🧑‍💻 Web Scraping Indeed Remote Jobs and Storing in PostgreSQL

#webscraping #data #python

📌 Project Overview

In this project, I built a Python-based pipeline to automate the collection of remote job listings from Indeed. The project involved using Selenium and BeautifulSoup for web scraping, cleaning the extracted data with Pandas, and storing the final structured dataset into a PostgreSQL database for analysis or reporting.

This article walks you through each step of the pipeline, including:

Setting up the environment
Automating job searches with Selenium
Parsing job data using BeautifulSoup
Data cleaning and transformation
Storing the final dataset into PostgreSQL

🛠️ Step 1: Setting Up the Environment

First, I installed the necessary libraries:

!pip install selenium beautifulsoup4 pandas psycopg2-binary

I also downloaded the appropriate WebDriver (e.g., ChromeDriver) and ensured it's added to the system PATH.

🌐 Step 2: Navigating to the Website with Selenium

Using Selenium, I navigated to the Indeed search page and triggered a search for remote jobs in tech-related fields:

from selenium import webdriver
from selenium.webdriver.common.by import By
import time

driver = webdriver.Chrome()
driver.get("https://www.indeed.com")

# Search for remote jobs
search_job = driver.find_element(By.NAME, "q")
search_job.send_keys("Data Analyst Remote")
search_job.submit()

time.sleep(5)  # Wait for the results to load

🧩 Step 3: Parsing the HTML with BeautifulSoup

After the search results loaded, I passed the page source to BeautifulSoup to extract job details like title, company, location, and summary:

from bs4 import BeautifulSoup

soup = BeautifulSoup(driver.page_source, "html.parser")
job_cards = soup.find_all("div", class_="job_seen_beacon")

jobs = []

for card in job_cards:
    title = card.find("h2", class_="jobTitle").text.strip()
    company = card.find("span", class_="companyName").text.strip()
    location = card.find("div", class_="companyLocation").text.strip()
    summary = card.find("div", class_="job-snippet").text.strip()
    jobs.append([title, company, location, summary])

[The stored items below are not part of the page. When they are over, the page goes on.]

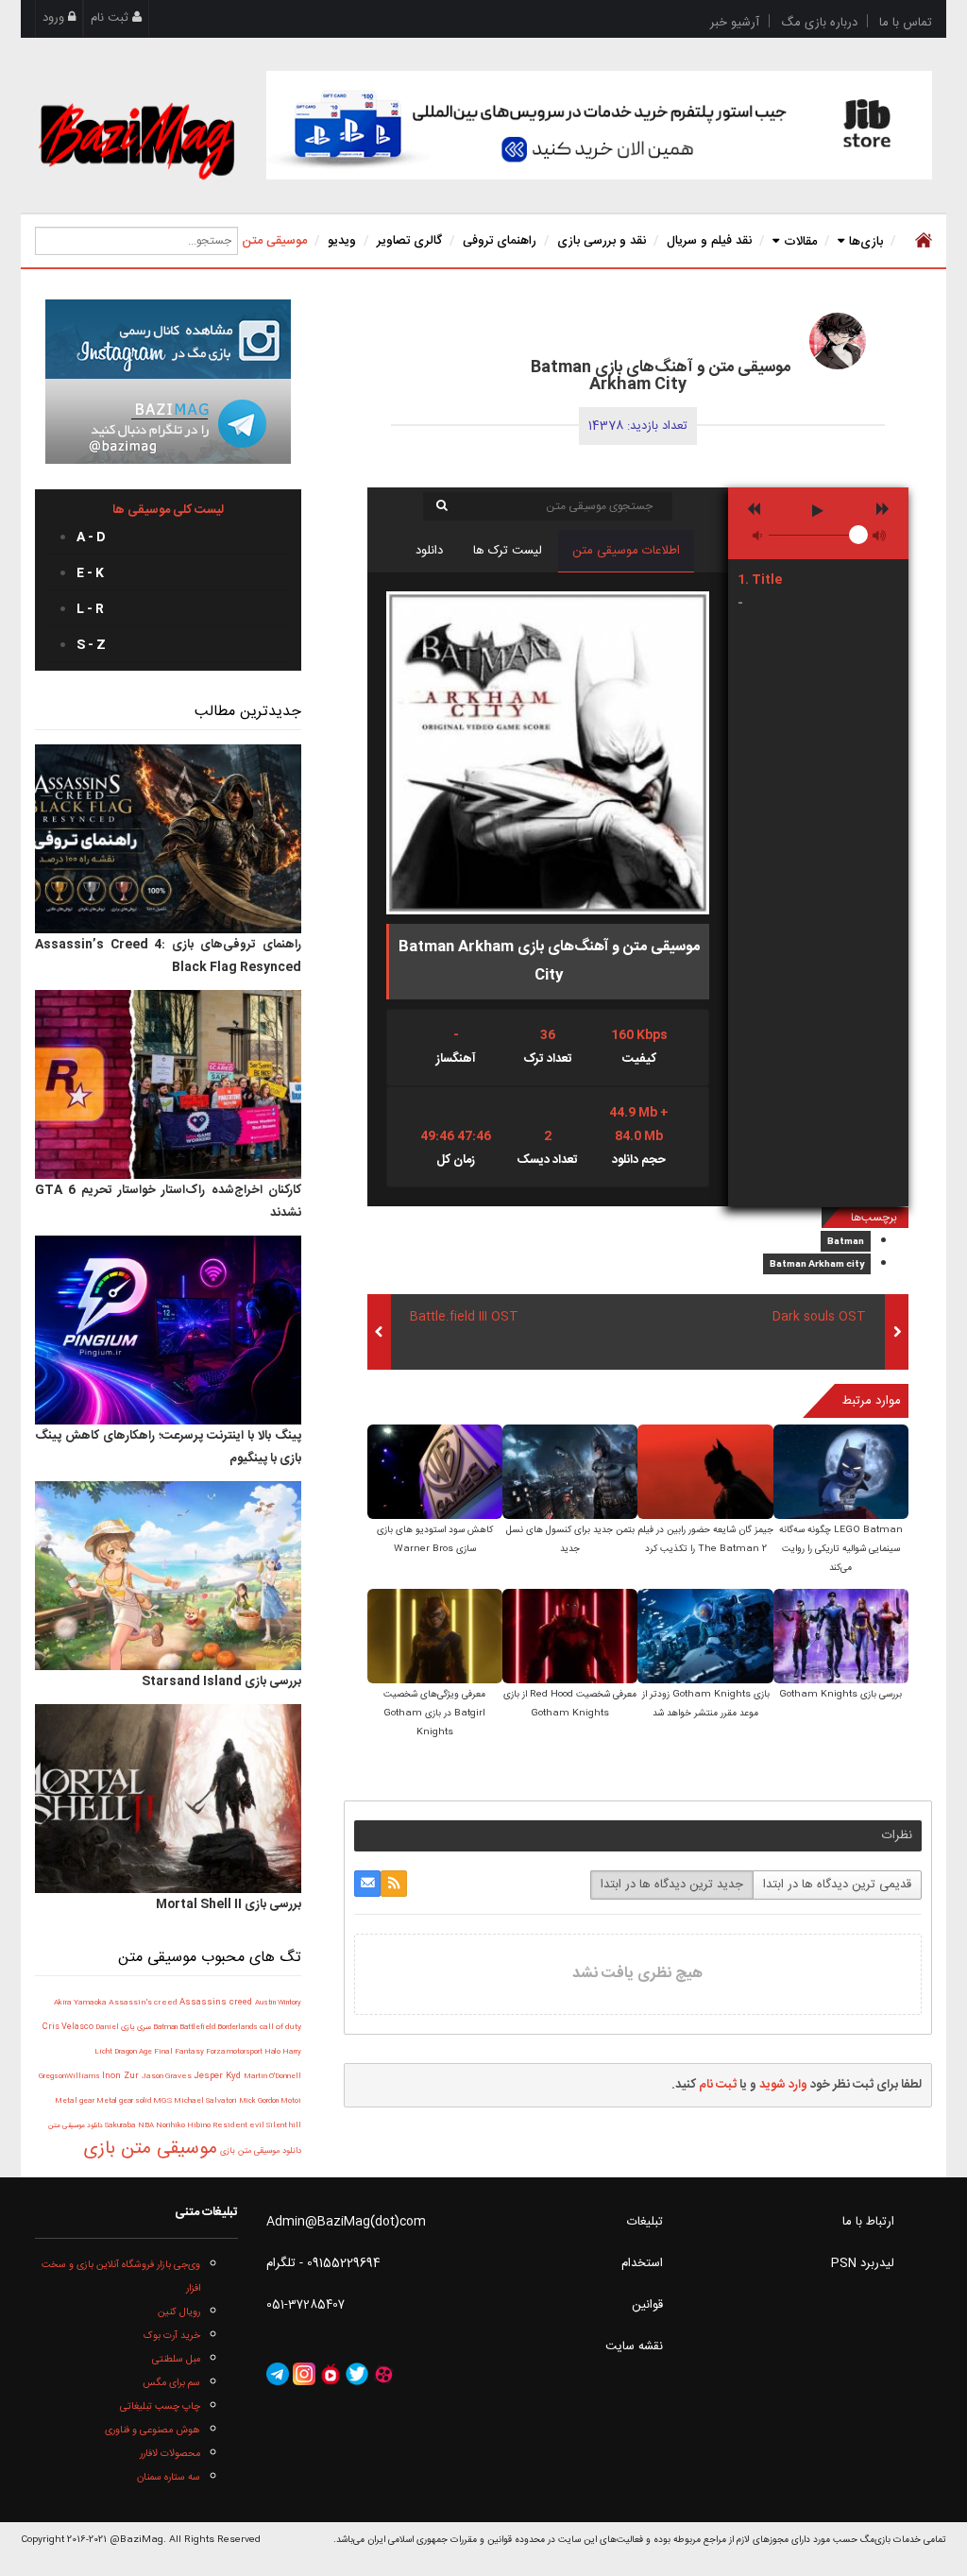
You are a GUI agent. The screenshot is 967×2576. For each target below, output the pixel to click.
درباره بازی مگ (819, 22)
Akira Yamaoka (81, 2003)
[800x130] (599, 125)
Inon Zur (122, 2076)
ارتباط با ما (868, 2221)
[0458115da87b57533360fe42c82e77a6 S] (569, 1473)
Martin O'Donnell (272, 2077)
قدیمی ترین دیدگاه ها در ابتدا (837, 1884)
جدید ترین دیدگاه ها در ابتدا (672, 1884)
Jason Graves (168, 2077)
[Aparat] (383, 2374)
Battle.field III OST (464, 1316)
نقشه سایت (634, 2346)
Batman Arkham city (817, 1264)
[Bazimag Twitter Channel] (357, 2374)
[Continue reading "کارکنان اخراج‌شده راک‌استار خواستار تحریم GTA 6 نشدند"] (168, 1084)
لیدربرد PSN (862, 2263)
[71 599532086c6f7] (837, 341)
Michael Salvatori (206, 2101)
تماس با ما (905, 22)
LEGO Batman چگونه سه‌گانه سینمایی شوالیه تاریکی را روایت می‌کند (841, 1549)
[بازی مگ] (136, 138)
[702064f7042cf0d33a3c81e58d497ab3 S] (434, 1637)
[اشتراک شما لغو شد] (394, 1883)
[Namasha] (330, 2374)
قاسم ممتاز (709, 335)
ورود (55, 18)
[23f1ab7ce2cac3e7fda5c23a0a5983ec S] (434, 1473)
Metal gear (75, 2101)
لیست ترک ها (507, 550)
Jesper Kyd (219, 2077)
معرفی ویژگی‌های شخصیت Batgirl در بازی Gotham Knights (434, 1713)
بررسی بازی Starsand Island (221, 1681)
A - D (91, 537)
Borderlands (238, 2028)
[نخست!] (921, 240)
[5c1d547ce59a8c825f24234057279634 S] (569, 1637)
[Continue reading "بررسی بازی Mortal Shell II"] (168, 1798)
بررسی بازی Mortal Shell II (228, 1904)
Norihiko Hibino (184, 2126)
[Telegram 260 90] (168, 421)
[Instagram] (304, 2374)
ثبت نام (111, 18)
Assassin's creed (144, 2002)
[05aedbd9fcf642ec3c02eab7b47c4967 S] (840, 1473)
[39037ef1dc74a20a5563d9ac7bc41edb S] (704, 1637)
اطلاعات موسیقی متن (626, 550)
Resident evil (239, 2126)
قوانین (647, 2305)
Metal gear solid (124, 2101)
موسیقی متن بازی (150, 2149)
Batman (845, 1242)
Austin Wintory (278, 2002)
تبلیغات (645, 2221)
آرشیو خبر (734, 22)
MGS (163, 2100)
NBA (147, 2125)
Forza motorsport (235, 2051)
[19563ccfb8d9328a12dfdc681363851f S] (840, 1637)
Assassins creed (217, 2002)
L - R (90, 609)
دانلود (429, 550)
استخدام (642, 2263)
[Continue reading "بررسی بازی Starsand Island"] (168, 1575)
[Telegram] (277, 2374)
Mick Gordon (259, 2101)
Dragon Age (134, 2052)
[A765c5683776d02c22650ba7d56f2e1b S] (704, 1473)
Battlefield (198, 2027)
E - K (90, 573)
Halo (273, 2051)
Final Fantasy (180, 2052)
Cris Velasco (68, 2027)
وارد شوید (783, 2084)
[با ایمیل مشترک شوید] (367, 1883)
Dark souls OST (819, 1316)
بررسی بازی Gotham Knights (840, 1694)
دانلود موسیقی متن (75, 2126)
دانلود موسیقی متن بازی (259, 2151)
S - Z (91, 645)
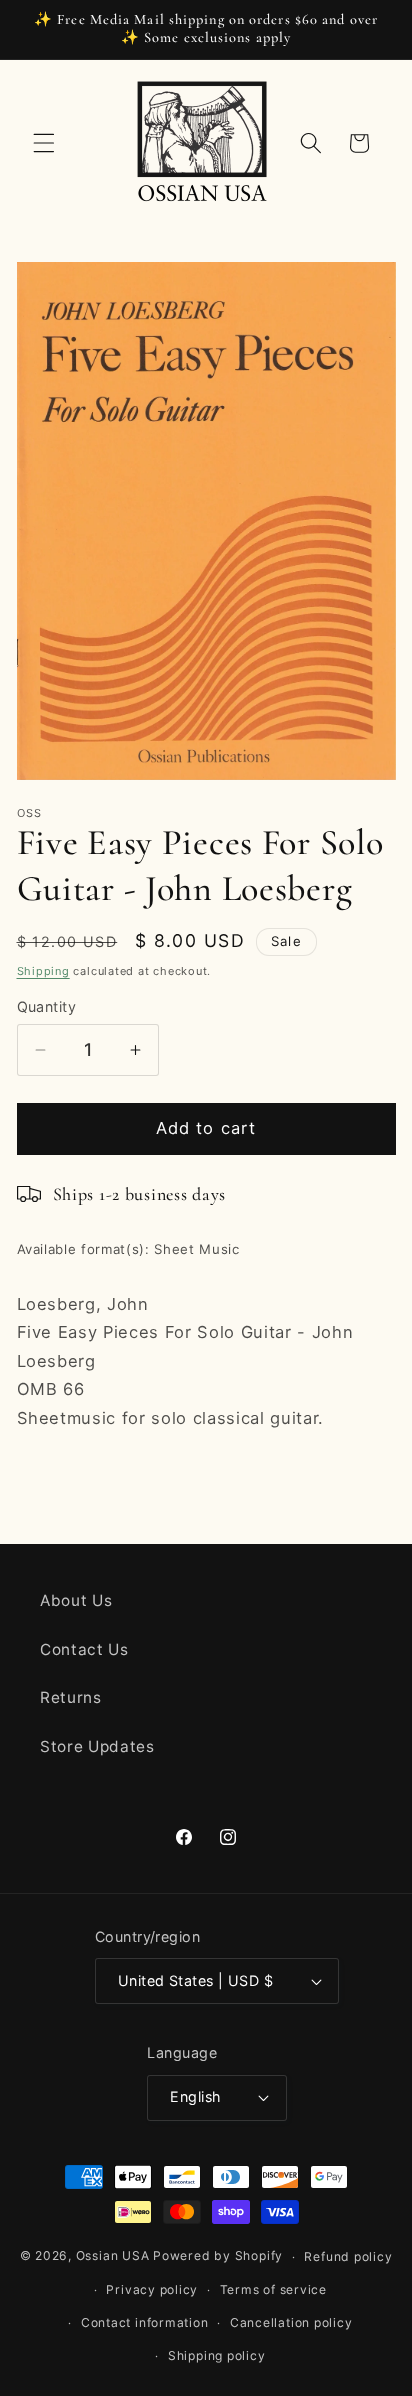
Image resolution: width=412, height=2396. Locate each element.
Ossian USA (113, 2256)
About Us (76, 1600)
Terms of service (273, 2289)
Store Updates (97, 1746)
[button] (44, 143)
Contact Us (84, 1649)
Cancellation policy (291, 2322)
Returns (71, 1697)
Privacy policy (152, 2289)
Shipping (43, 971)
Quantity (47, 1006)
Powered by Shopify (218, 2256)
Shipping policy (217, 2355)
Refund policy (348, 2256)
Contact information (145, 2322)
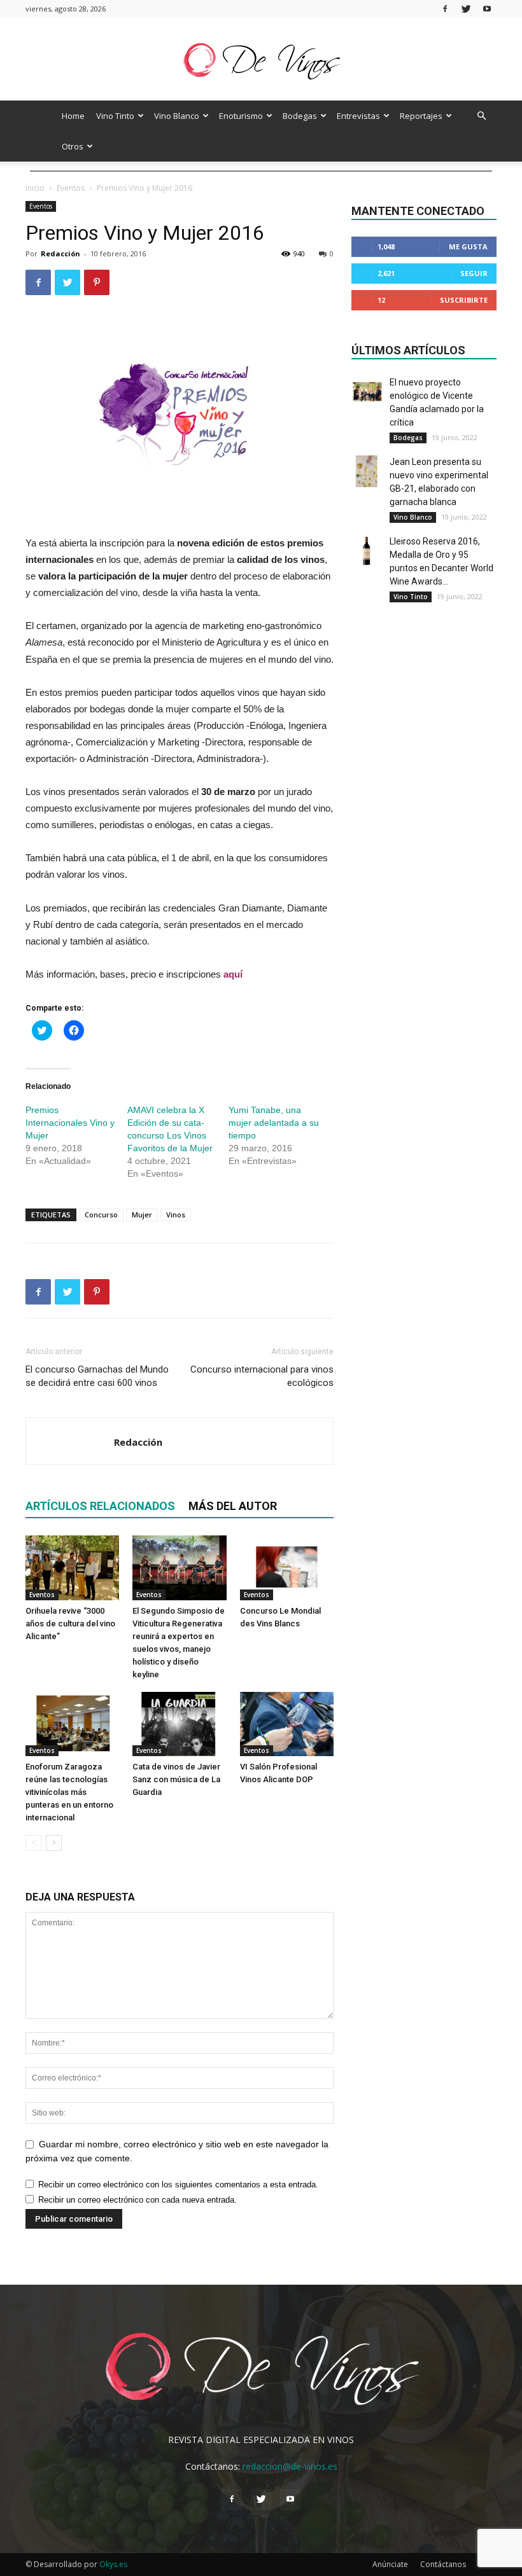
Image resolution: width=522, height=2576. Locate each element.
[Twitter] (466, 8)
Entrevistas (358, 115)
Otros (72, 146)
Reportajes (421, 115)
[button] (481, 116)
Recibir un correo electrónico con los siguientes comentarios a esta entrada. (178, 2184)
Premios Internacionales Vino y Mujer (70, 1122)
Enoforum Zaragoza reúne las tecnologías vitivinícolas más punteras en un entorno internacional (69, 1792)
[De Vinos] (261, 60)
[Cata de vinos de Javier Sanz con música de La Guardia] (179, 1724)
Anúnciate (390, 2564)
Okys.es (113, 2564)
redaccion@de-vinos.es (290, 2466)
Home (73, 115)
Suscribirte (464, 300)
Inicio (35, 188)
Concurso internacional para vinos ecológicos (262, 1376)
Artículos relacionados (100, 1506)
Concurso (101, 1214)
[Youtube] (487, 8)
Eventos (71, 188)
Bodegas (300, 115)
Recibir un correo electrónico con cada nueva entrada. (137, 2200)
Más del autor (232, 1506)
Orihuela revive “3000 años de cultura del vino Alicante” (70, 1623)
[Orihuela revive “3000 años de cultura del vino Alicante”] (72, 1567)
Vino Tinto (115, 115)
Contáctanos (443, 2564)
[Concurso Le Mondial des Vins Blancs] (287, 1567)
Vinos (175, 1214)
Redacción (60, 253)
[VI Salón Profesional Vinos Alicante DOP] (287, 1724)
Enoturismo (241, 115)
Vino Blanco (176, 115)
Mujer (142, 1214)
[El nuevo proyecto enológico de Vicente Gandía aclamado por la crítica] (367, 392)
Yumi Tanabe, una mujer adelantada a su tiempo (274, 1122)
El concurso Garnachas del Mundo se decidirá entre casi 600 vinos (97, 1376)
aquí (233, 974)
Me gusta (468, 246)
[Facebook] (445, 8)
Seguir (474, 273)
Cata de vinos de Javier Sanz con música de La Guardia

Once done, I closed the browser:

driver.quit()

📊 Step 4: Storing Data in a DataFrame and Cleaning It

I converted the list of jobs into a Pandas DataFrame and performed light cleaning:

import pandas as pd

df = pd.DataFrame(jobs, columns=["Job Title", "Company", "Location", "Summary"])
df.drop_duplicates(inplace=True)
df.head()

🗃️ Step 5: Storing the Data in PostgreSQL

Finally, I connected to a PostgreSQL database using psycopg2 and inserted the data:

import psycopg2

conn = psycopg2.connect(
    host="localhost",
    database="job_scraper",
    user="your_username",
    password="your_password"
)
cur = conn.cursor()

cur.execute("""
CREATE TABLE IF NOT EXISTS remote_jobs (
    id SERIAL PRIMARY KEY,
    job_title TEXT,
    company TEXT,
    location TEXT,
    summary TEXT
)
""")

for index, row in df.iterrows():
    cur.execute("""
        INSERT INTO remote_jobs (job_title, company, location, summary)
        VALUES (%s, %s, %s, %s)
    """, (row['Job Title'], row['Company'], row['Location'], row['Summary']))

conn.commit()
cur.close()
conn.close()

📈 Conclusion

This project demonstrates how web scraping can automate data collection from job platforms and store insights in a relational database for deeper analysis. Whether you're building a job analytics dashboard or tracking market demand, this approach scales well and integrates with tools like Power BI or Tableau.